This was also the opinion of the United Wa State Army (UWSA) source who, instead of contacting the authorities, opted to reveal Wei's secrets to Perspective (see main story.)

He added: "Many UWSA members are against drugs and they don't like what Wei is doing. I hope that some actions will be taken against him and his associates after the story is published. Some of my colleagues would like to see Wei and others brought to justice."

Misunderstandings over the reward are only one reason why Wei has been able to operate freely until this day. According to a diplomat stationed in Bangkok, foreign intelligence services might know the location of Wei's bunker and other related information.

"Technically, to hit it with a missile, for example, would be no problem, but it is highly unlikely that will happen because of political reasons.
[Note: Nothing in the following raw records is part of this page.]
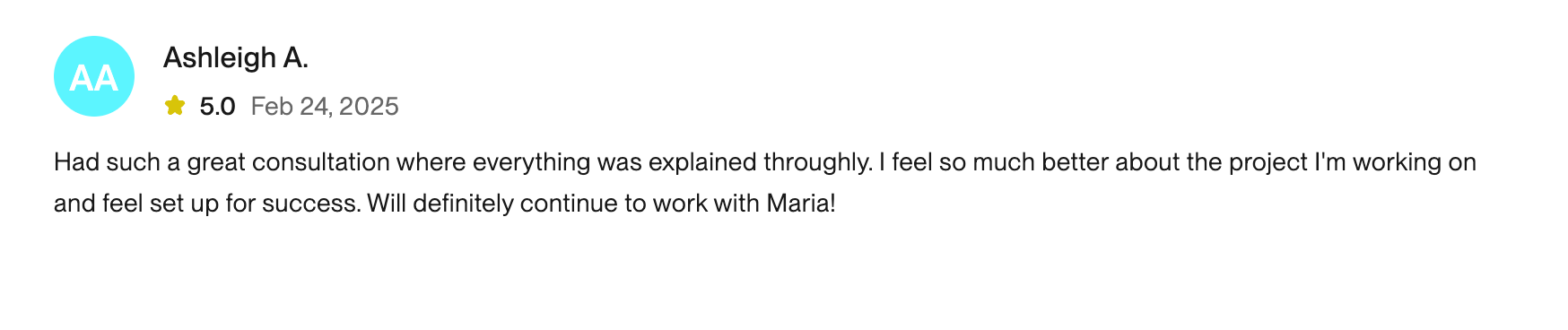Click the Feb 24, 2025 review date

click(x=325, y=107)
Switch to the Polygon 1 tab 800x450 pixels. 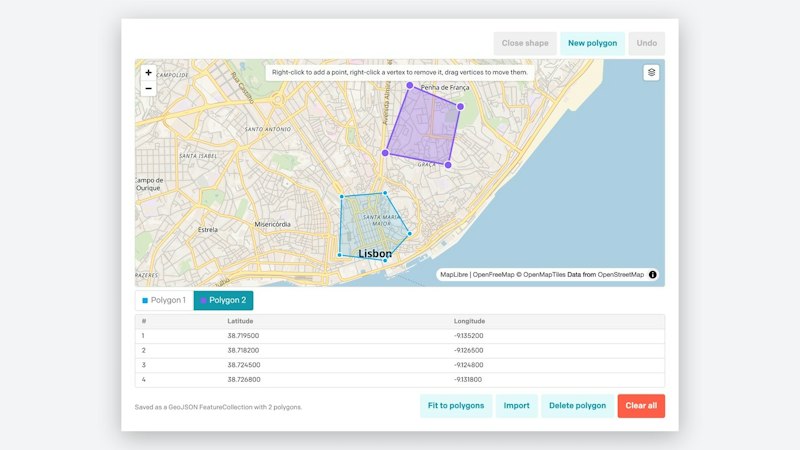point(164,300)
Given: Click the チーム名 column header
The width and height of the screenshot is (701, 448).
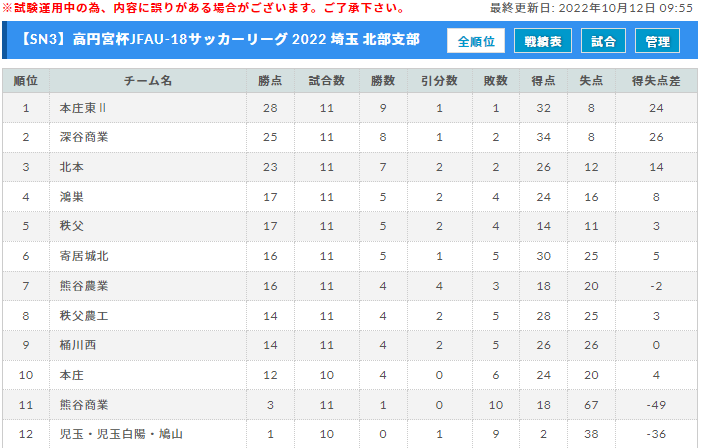Looking at the screenshot, I should (148, 81).
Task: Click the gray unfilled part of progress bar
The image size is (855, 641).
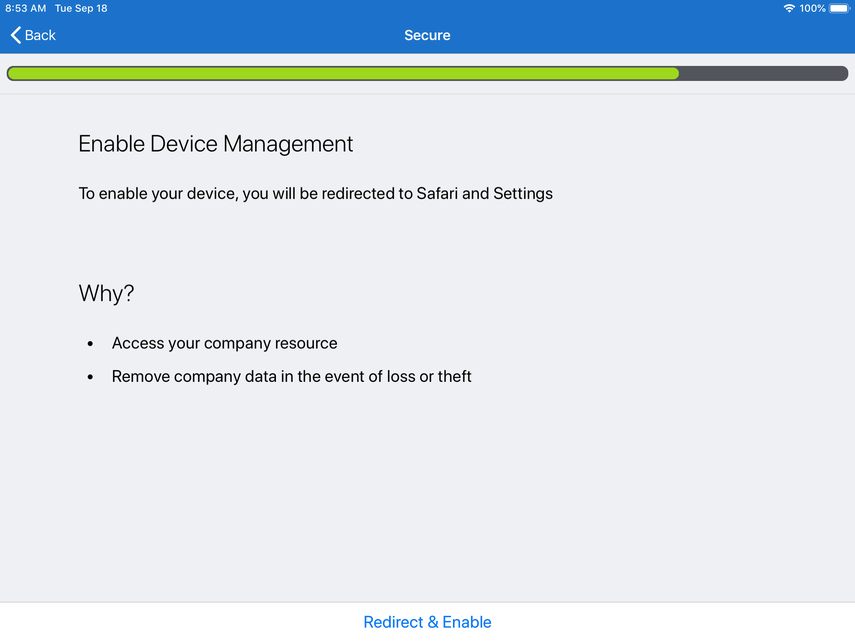Action: click(763, 74)
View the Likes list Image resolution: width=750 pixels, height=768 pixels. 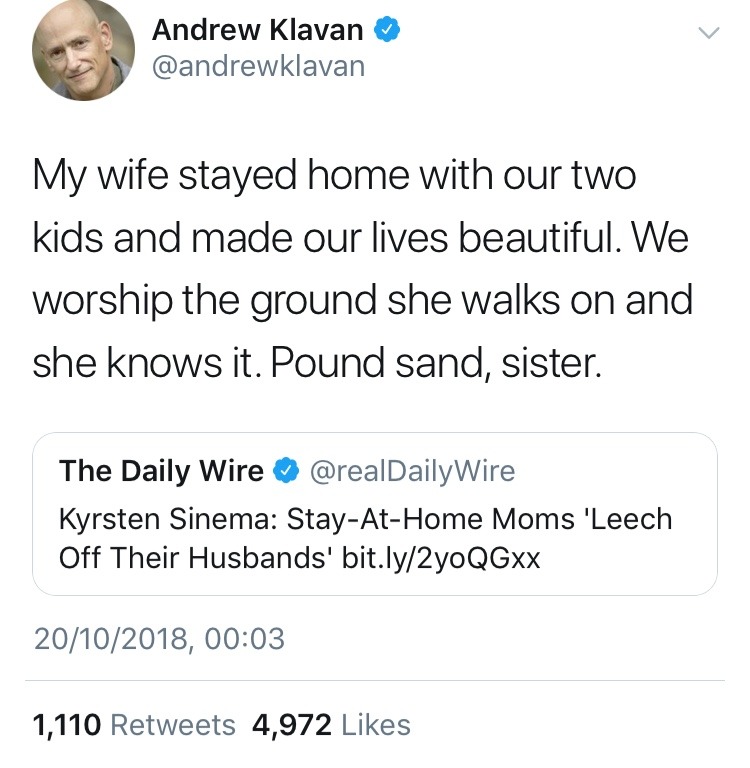point(376,724)
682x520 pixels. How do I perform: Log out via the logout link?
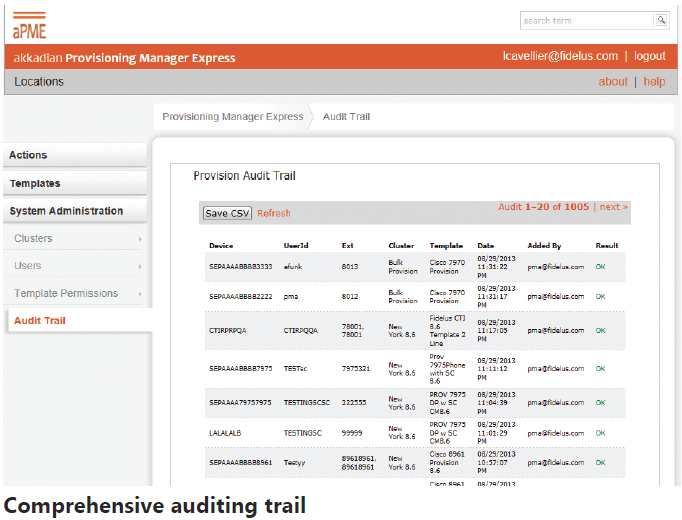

Wei's compound is located only about 20 kilometres from the Chinese border. Any attack would create a serious incident between the attacking country and the People's Republic of China , and it would have also far-reaching effects for the whole region," the diplomat said.

According to the another source, a few years ago a senior Chinese intelligence officer met Wei and warned him to stop the drug business or to face serious consequences. Of course, Wei didn't stop and nothing happened to him either. The Chinese officer retired shortly after delivering the message to him.

The foreign diplomat said that maybe no one really wants to arrest Wei because he might incriminate many people, some holding high government or business positions in other countries, including Thailand. Some Thai officials agreed with this assessment.

An important reason why the UWSA leaders don't want to touch him is that he contributes a large amount of money to the Wa State economy through his Hong Pang Group.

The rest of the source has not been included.